The Green Lantern is coming, but the news crews are leaving.
Warner Bros. Studios will bring workers with subsidiary DC Entertainment from New York to Burbank over the next 16 months. DC Entertainment is the movie and game arm of DC Comics, publisher of comics and graphic novels with characters including the Green Lantern, Batman, Wonder Woman and Alfred E. Neumann of Mad magazine.
Meanwhile, NBC has announced that the news staff of KNBC and NBC News’ Los Angeles operation will leave Burbank for Universal City in 2012.
The arrival of the DC crew comes as Warner Bros. works on a Green Lantern feature film to be released in summer 2011. Paul McGuire, a Warner Bros. spokesman, said Warner Bros. and DC will unveil a full slate of comics-based films and products later this year.
“We believe this move is going to allow for the greatest positive impact on the DC brand on its world-class franchises over the long term on a variety of platforms, from film to television to gaming,” McGuire said.
He declined to say how many workers will come to the West Coast.
DC Entertainment’s publishing offices will remain in New York, according to a statement by company President Diane Nelson.
McGuire said the studio is still looking for the exact Burbank location for the DC Entertainment group.
“We are considering several locations adjacent to studio operations,” he said.
Larry Gerbrandt, an industry analyst with Media Valuation Partners in Los Angeles, said studios are moving aggressively to capitalize on the popularity of comics, as shown by the studios’ heavy presence at Comic-Con, a trade show in San Diego in July.

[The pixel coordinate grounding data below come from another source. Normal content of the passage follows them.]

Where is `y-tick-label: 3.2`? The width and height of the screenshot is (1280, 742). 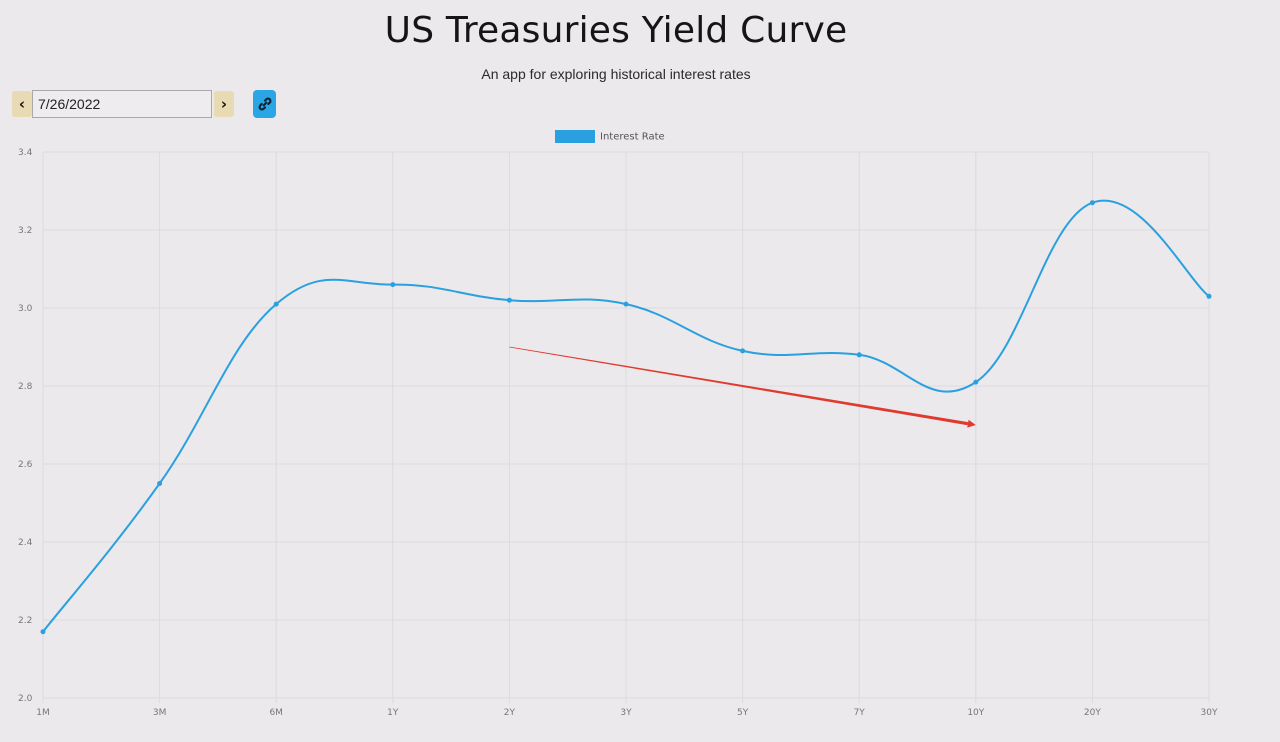
y-tick-label: 3.2 is located at coordinates (25, 231).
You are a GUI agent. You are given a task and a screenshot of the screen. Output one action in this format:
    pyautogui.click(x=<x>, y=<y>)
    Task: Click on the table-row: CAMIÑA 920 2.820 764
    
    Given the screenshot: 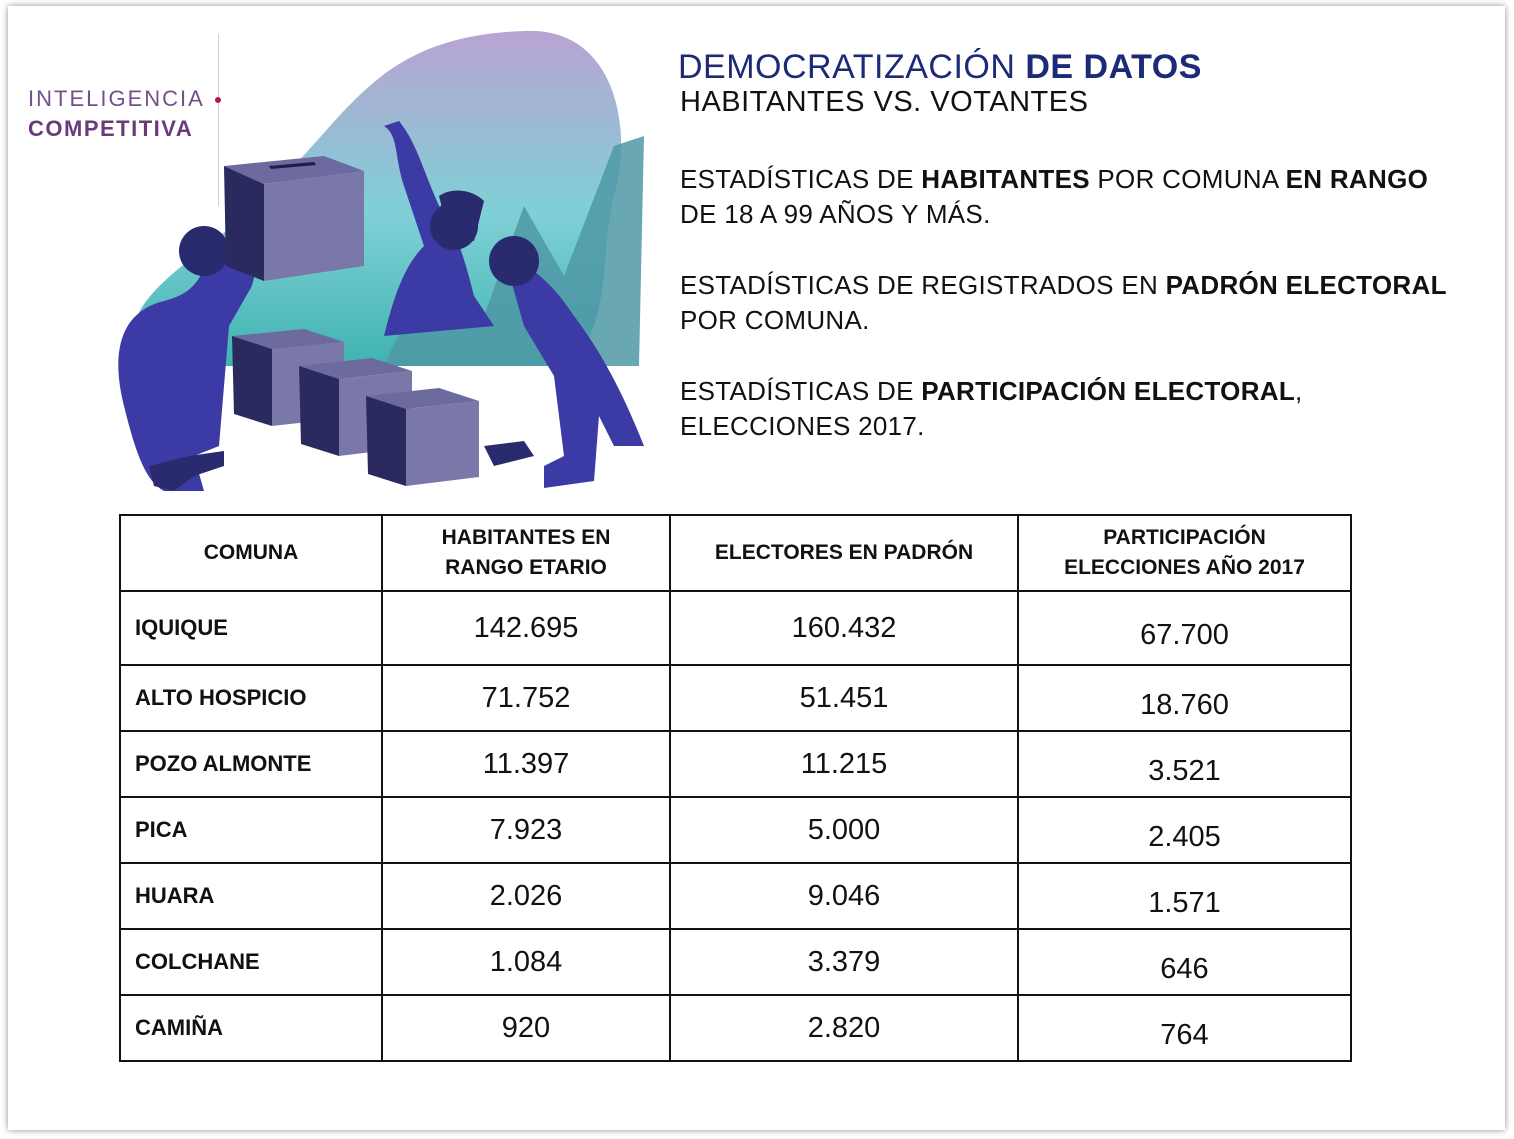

“The DC Comics move reflects the growing importance of this division as a source of future content for movies, TV series and the accompanying video games,” Gerbrandt wrote in an e-mail. “Warner hasn’t been as aggressive in exploiting this division in the past, but is certainly aware of the plans Disney has from its new Marvel acquisition … I can see these divisions as becoming much more important going forward.”
Cindy Gardner, a spokeswoman for NBC Universal, confirmed that the entire L.A. news bureau for NBC, as well as KNBC, will move to Universal City by mid-2012. She declined to say how many people are affected.
NBC shows that will continue to be produced in Burbank include “The Tonight Show with Jay Leno,” “Access Hollywood” and “Days Of Our Lives.” Spanish-language station KVEA, or Telemundo 52, will remain in Burbank, but “Telemundo is currently exploring their own options for the business,” Gardner said in an e-mail.
Businesses near the NBC studios lamented the likely loss of clients.
Tina Petrossian, owner of Tony’s Deli on Olive Avenue near the NBC facility, offers special discounts to studio workers and says she has lost customers in previous media industry shuffles.
She said it is good that the NBC news workers aren’t being laid off this time.
“However, you don’t know who’s going to replace that person as a customer,” she said.
James Rhodes of Fairview Auto, a smog test shop across the street from NBC, said customers have been telling him for months that they are headed for Universal City.
“I’m definitely going to feel it,” Rhodes said. “But there isn’t anything I can do to change things.”